### [Excerpted passage]
+--
The Trope Maker is the occultist Paracelsus's description of the four elemental creatures: Undines (water), Sylphs (wind), Salamanders (fire), and Gnomes (earth). Undines are essentially naked women (usually robed in fantasy) that live in rivers and streams, Sylphs are usually represented as small winged fairies, Salamanders are generally quite a bit larger than the real-life variety, live in hot places like volcanoes, and breathe fire, and Gnomes are pretty much what you'd expect although they usually don't get much social interaction if they're relegated to being elementals, so any quirkiness they may have is usually lost.

In the vast majority of cases, the aforementioned four classical western elements will be embodied, with maybe one or two additions like "Darkness Elementals".

Variations include Golems and Snowlems. May have Volcanic Veins. If ice based, could wear An Ice Suit. Will rarely be turned or crossed into a Hybrid Monster due to Hybrid Overkill Avoidance.
+--
### [Source data]
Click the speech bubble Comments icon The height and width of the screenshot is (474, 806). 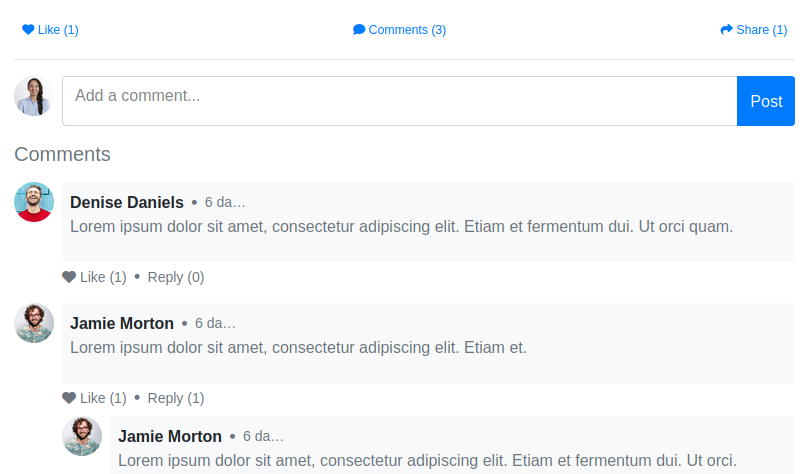359,30
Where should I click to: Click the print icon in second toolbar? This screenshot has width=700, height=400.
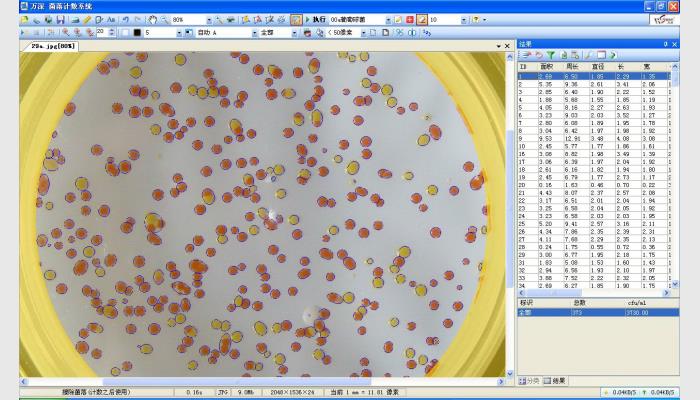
+--
Resume the passage on elemental creatures, picking up right after its final sentence. The data comes from a different source than the text about elemental creatures.

Compare with Anthropomorphic Personification and Elemental Shapeshifter. See also Made of Evil, for when the element is... well, Evil, and their Super-Trope, Made of Magic.

Examples of Elemental Embodiment include:


Anime and Manga[edit | hide | hide all]

  • The world of Berserk has the original four embodiments by Paracelcus. Isidro's Salamander Dagger for example gets its power from spirits shaped like... well, salamanders. Serpico's Wind Sword utilizes the power of sylphs to cut enemies from distance. (Apparently Puck is also a sort of wind spirit.) Elemental spirits rule over the elementals that represent the elements, and then there are also the Four Elemental Kings that rule over the lesser spirits.
  • Rakan mentions fighting The Ultimate Spirit of Lighting.
  • All the Logia type Devil Fruit users in One Piece can become this.

Card Games[edit | hide]

  • Elementeo is an educational card game where the cards illustrate personifications of chemical elements and compounds - i.e. the Helium Genie, Lithium Leprechaun or Sodium Dragon.
  • Elementals are a creature type in Magic: The Gathering, ranging from the generic to the more exotic to the really exotic. Ravnica and Lorwyn also had the flame-kin and flamekin, fire and coal elementals that went against the usual "mindless mook" type.

Comic Books[edit | hide]

  • In the Superman story arc 'For Tomorrow', 4 elemental giants attack the Man of Steel, ultimately threatening to wipe out humanity if he doesn't leave the planet. Superman responds by saying he'll rip the Earth to pieces and move on if they do.
    • Incidentally, the earth elemental took the form of Mount frigging Rushmore.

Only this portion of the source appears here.